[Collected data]
____________

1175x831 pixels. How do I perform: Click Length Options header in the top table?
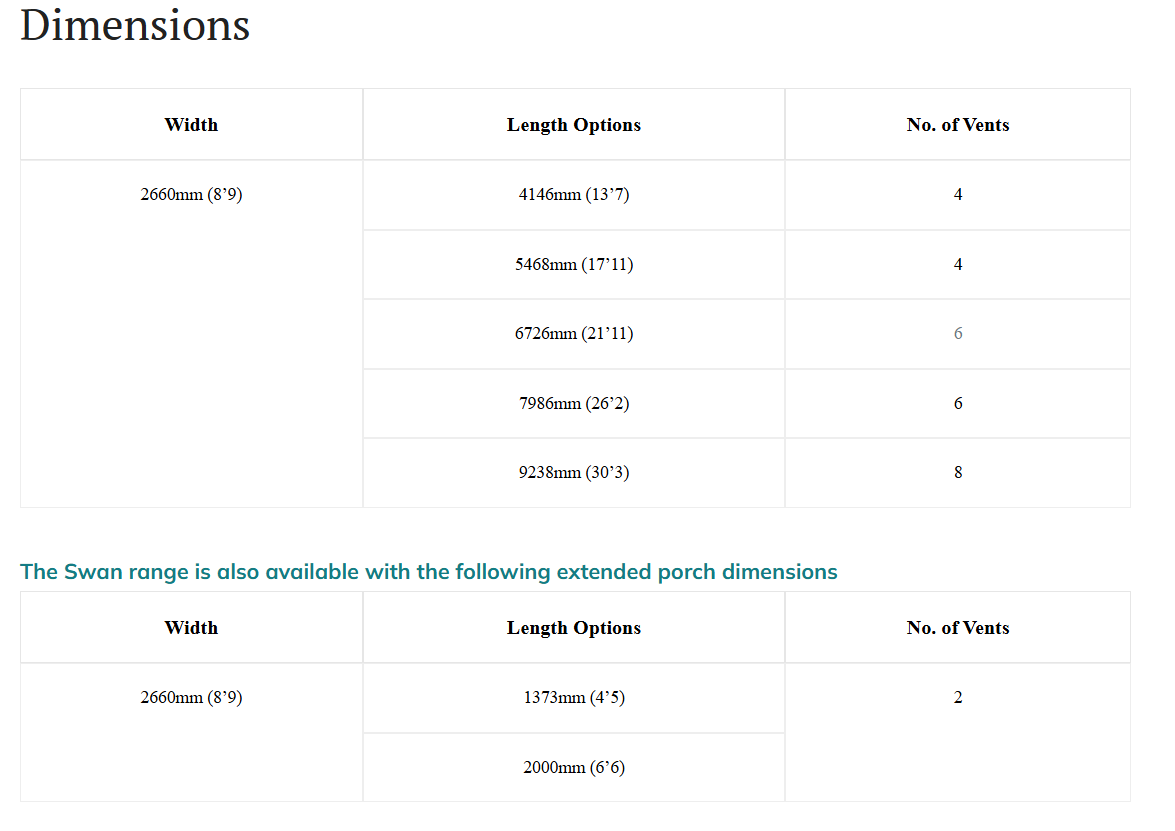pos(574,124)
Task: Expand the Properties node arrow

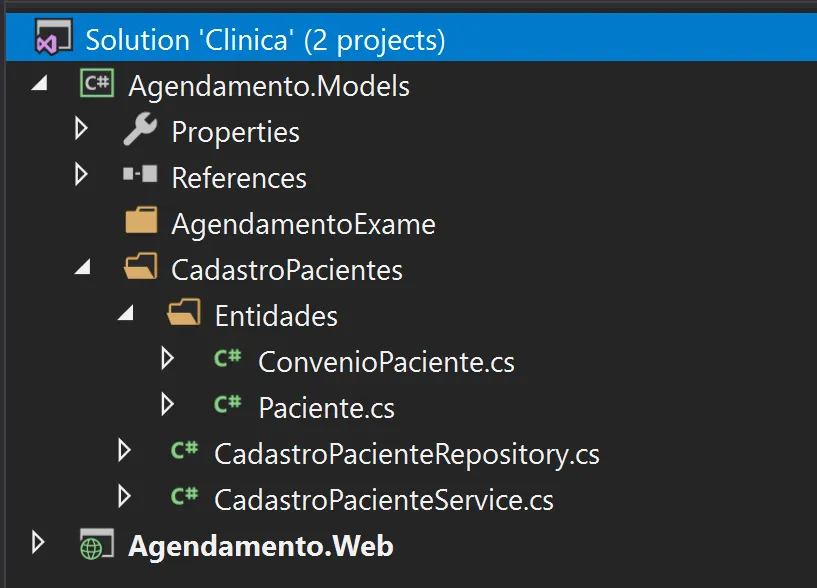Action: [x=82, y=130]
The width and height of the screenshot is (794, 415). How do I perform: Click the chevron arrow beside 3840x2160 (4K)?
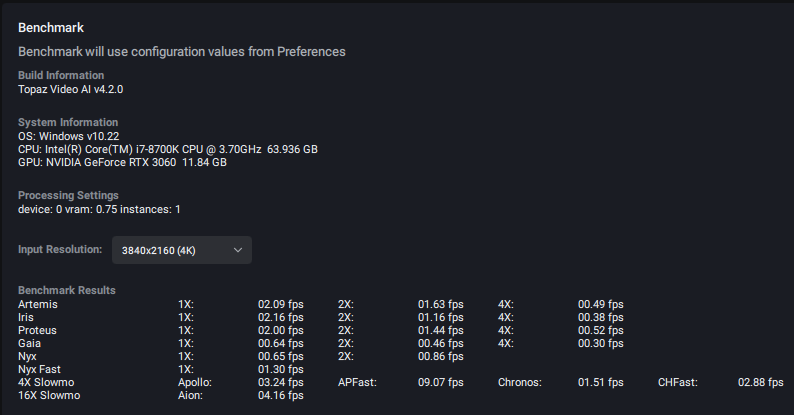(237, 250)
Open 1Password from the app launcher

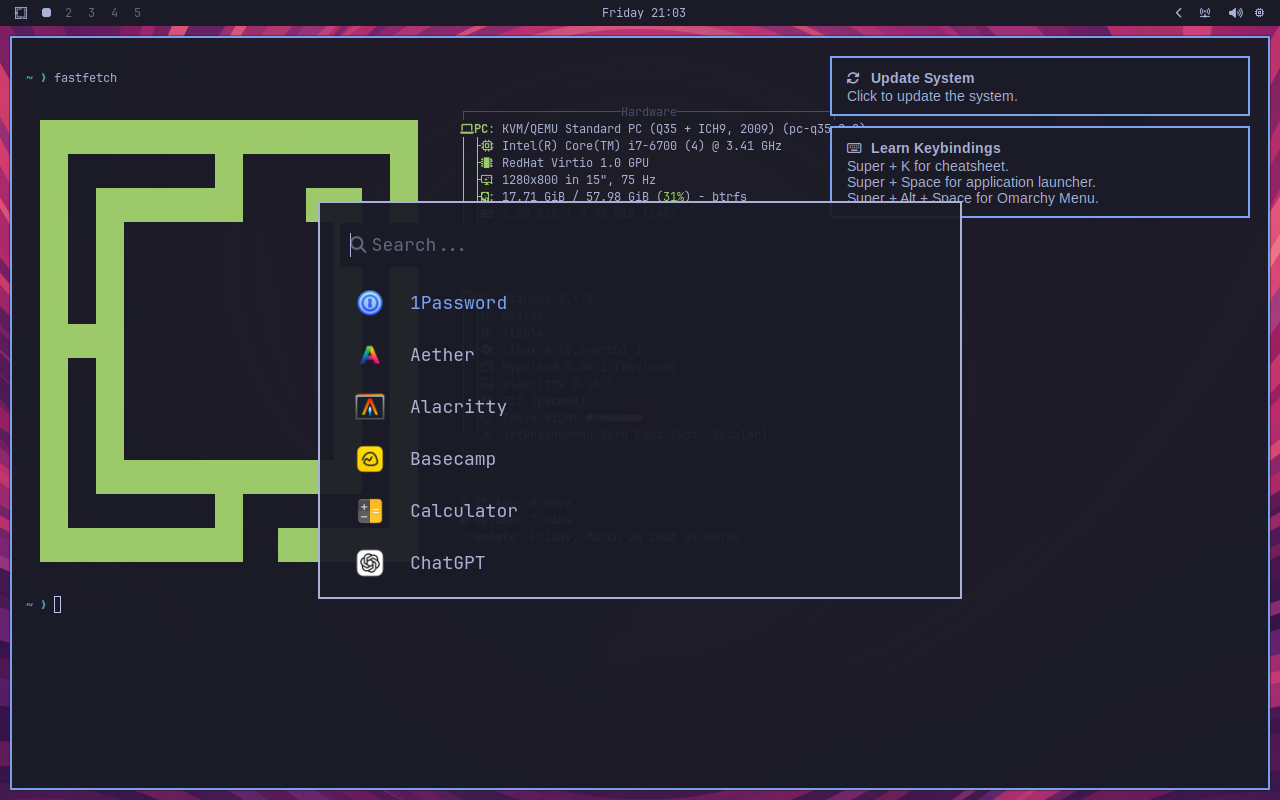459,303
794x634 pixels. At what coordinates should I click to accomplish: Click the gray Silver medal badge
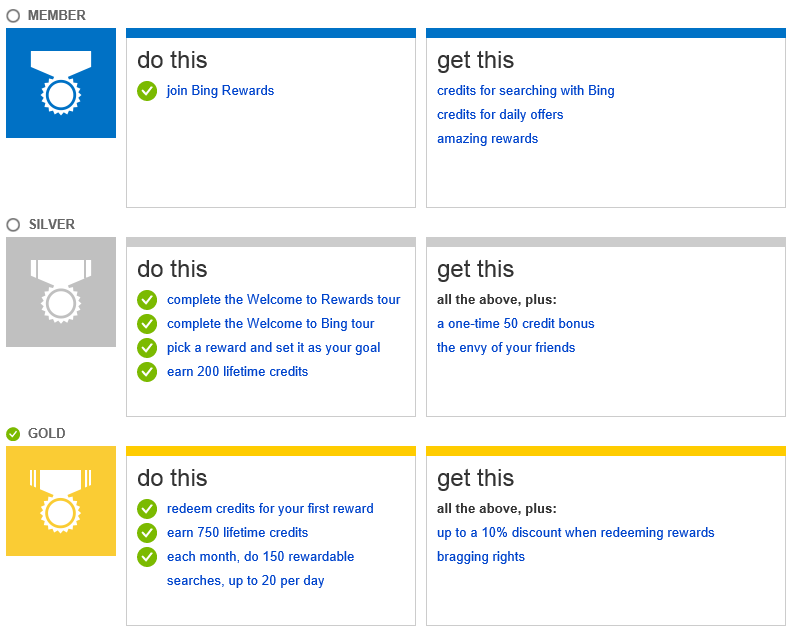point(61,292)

____________

YOUR ASSIGNMENT
Omit all pictures, and repeat exactly the lines from the line containing "Task: Expand the Properties node arrow" through the end of the data.

SOLUTION FOR THIS TASK
Task: Expand the Properties node arrow

Action: [x=82, y=130]
The width and height of the screenshot is (794, 415). How do I perform: Click the chevron arrow beside 3840x2160 (4K)?
(237, 250)
Open 1Password from the app launcher

459,303
794x634 pixels. At what coordinates should I click to accomplish: Click the gray Silver medal badge
point(61,292)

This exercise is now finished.